# Side Bomb (UNCLE!)



## Hickorynut (Jun 26, 2017)

I decided to post this on the cigar side as it is related to the Spring Pass currently making its round.
@huffer33 was the upline pass to me. Not only did I have to contend with cigars worth more than my whole collection..... John thought it would be funny to push me over the edge! That's ok.....cause I can take out my aggressions on @LeatherNeck who is my downline pass..:grin2::grin2:

He side bombed me with cigars and baccy!

The miscreant showered me with an array of baccy that the venerable JimInks smokes (and apparently Huffer!) and three perfect choice cigars! The Herencia Cubana Core is always in the humi (cause it is just like a Norteno!) The La Nox was absolutely on the try list......and the Fuente is always a safe bet in my book... The HU Director's Cut met some fire yesterday as I was cleaning up the carnage. Now that the weather is nicer this will make for some very relaxing times on the porch....

# [Dataset extract]
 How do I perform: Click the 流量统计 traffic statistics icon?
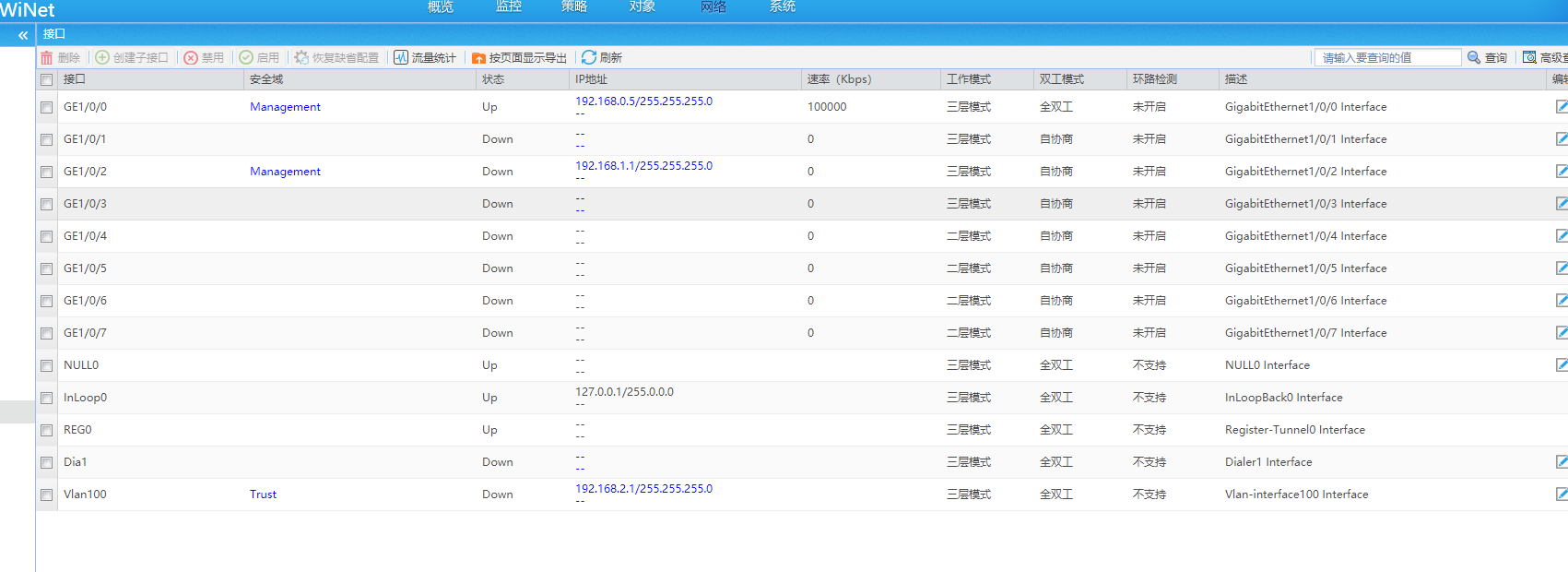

# [The exercise]
Can you retype the whole side bomb post word for word? You won't need the listing for this.

# [Response to this exercise]
# Side Bomb (UNCLE!)



## Hickorynut (Jun 26, 2017)

I decided to post this on the cigar side as it is related to the Spring Pass currently making its round.
@huffer33 was the upline pass to me. Not only did I have to contend with cigars worth more than my whole collection..... John thought it would be funny to push me over the edge! That's ok.....cause I can take out my aggressions on @LeatherNeck who is my downline pass..:grin2::grin2:

He side bombed me with cigars and baccy!

The miscreant showered me with an array of baccy that the venerable JimInks smokes (and apparently Huffer!) and three perfect choice cigars! The Herencia Cubana Core is always in the humi (cause it is just like a Norteno!) The La Nox was absolutely on the try list......and the Fuente is always a safe bet in my book... The HU Director's Cut met some fire yesterday as I was cleaning up the carnage. Now that the weather is nicer this will make for some very relaxing times on the porch....